Pixel coordinate grounding data
Start of Block
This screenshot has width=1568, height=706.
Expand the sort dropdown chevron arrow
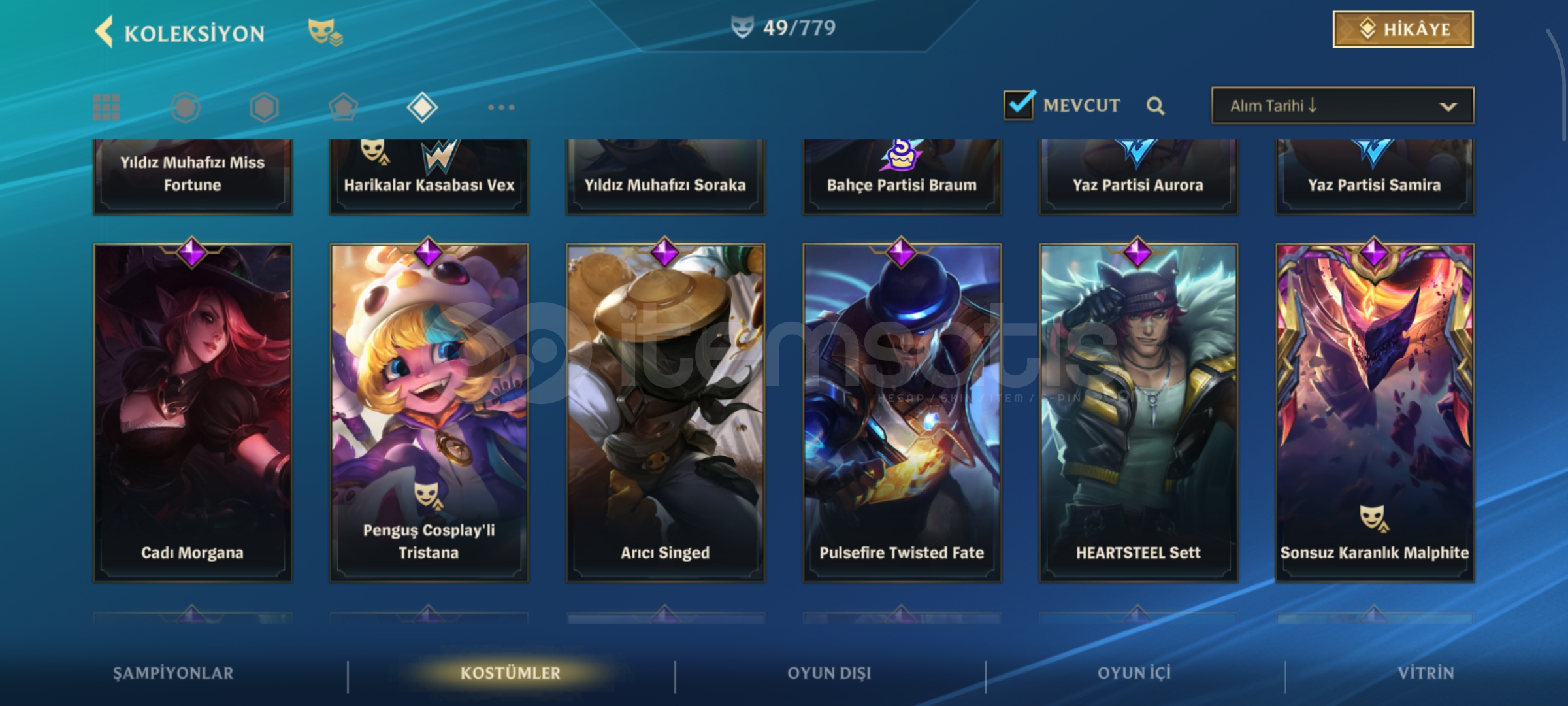click(x=1448, y=107)
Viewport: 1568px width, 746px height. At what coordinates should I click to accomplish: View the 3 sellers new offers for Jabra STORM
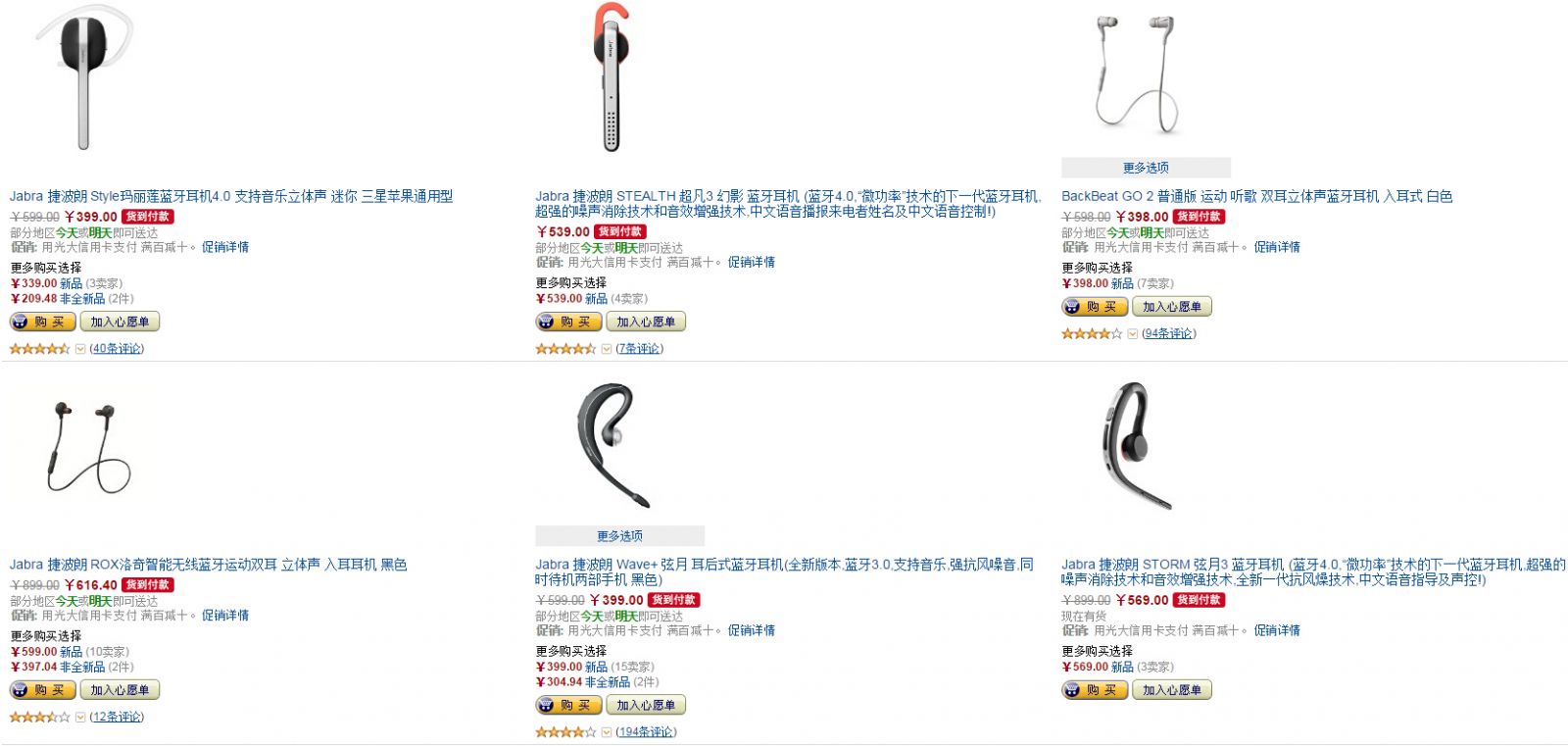[x=1117, y=667]
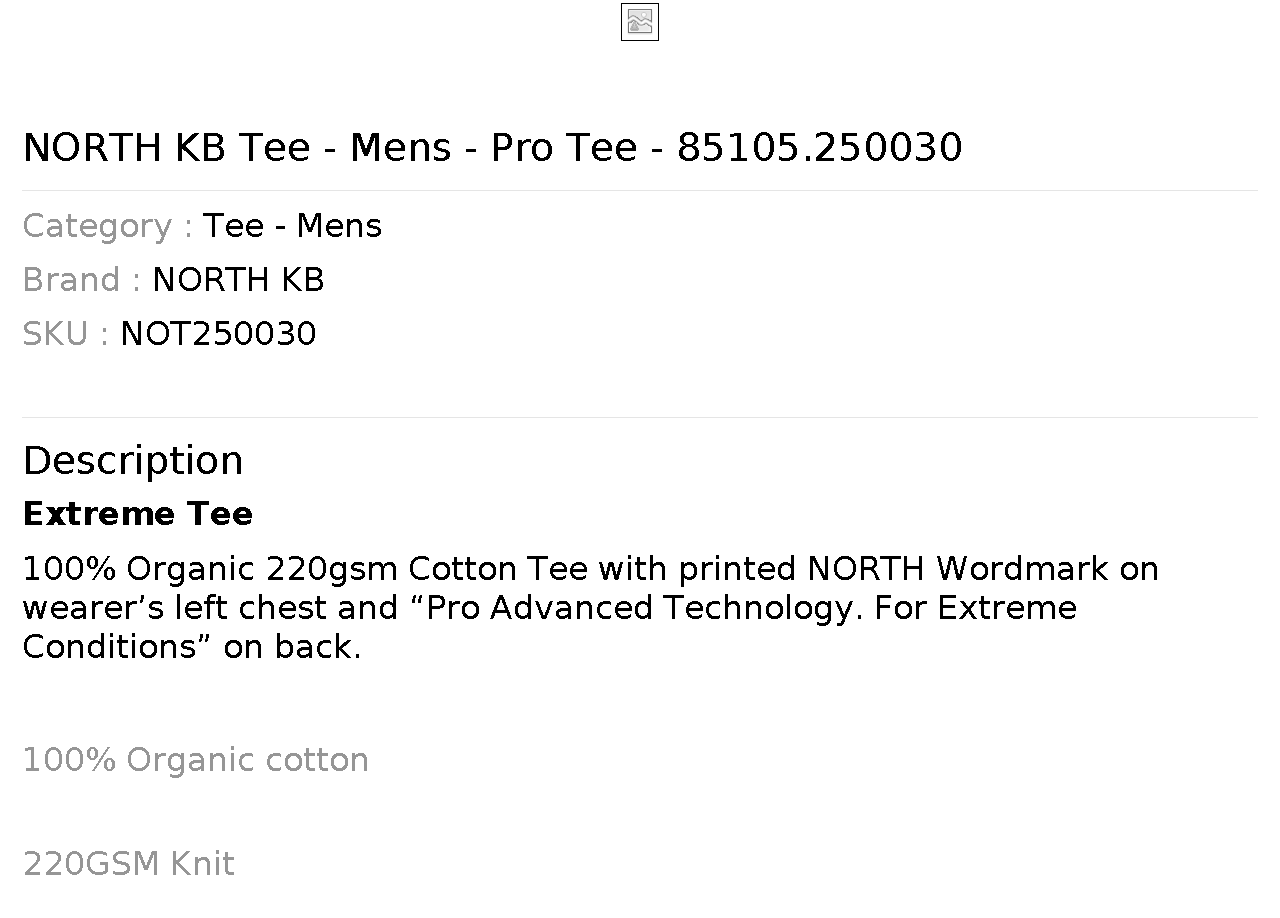Click the SKU label text
The width and height of the screenshot is (1280, 918).
pyautogui.click(x=65, y=334)
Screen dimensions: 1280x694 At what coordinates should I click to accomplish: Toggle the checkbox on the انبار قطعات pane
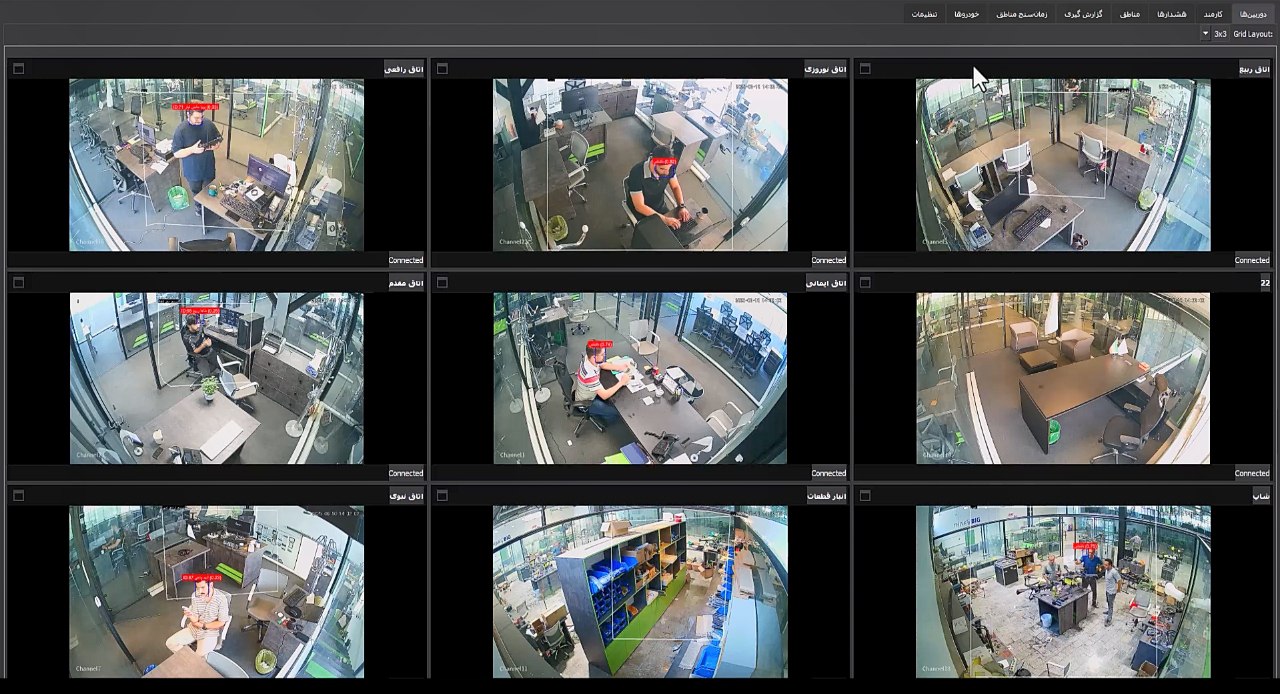pyautogui.click(x=442, y=496)
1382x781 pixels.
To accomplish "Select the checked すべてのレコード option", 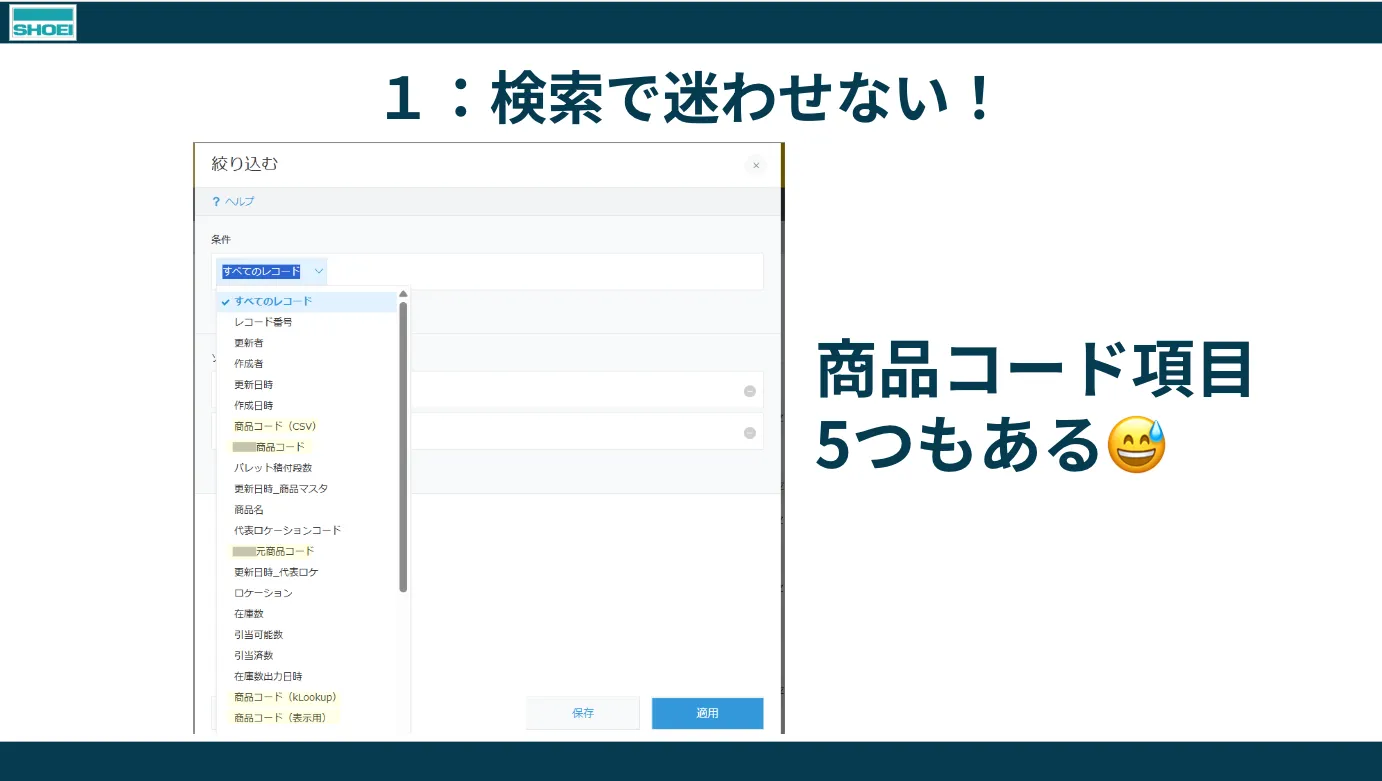I will tap(273, 301).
End of Block
### INSTRUCTIONS FOR THE TASK
The line with "1382x781 pixels." marks the end: restate word for word every line from the top of the data through that one, omitting pictures.

### TASK RESPONSE
This screenshot has width=1568, height=706.
Expand the sort dropdown chevron arrow
click(x=1448, y=107)
Viewport: 1568px width, 746px height. At what coordinates should I click to accomplish: View the 3 sellers new offers for Jabra STORM
[x=1117, y=667]
Click the SKU label text
The width and height of the screenshot is (1280, 918).
pyautogui.click(x=65, y=334)
Screen dimensions: 1280x694 At what coordinates should I click to accomplish: Toggle the checkbox on the انبار قطعات pane
pyautogui.click(x=442, y=496)
1382x781 pixels.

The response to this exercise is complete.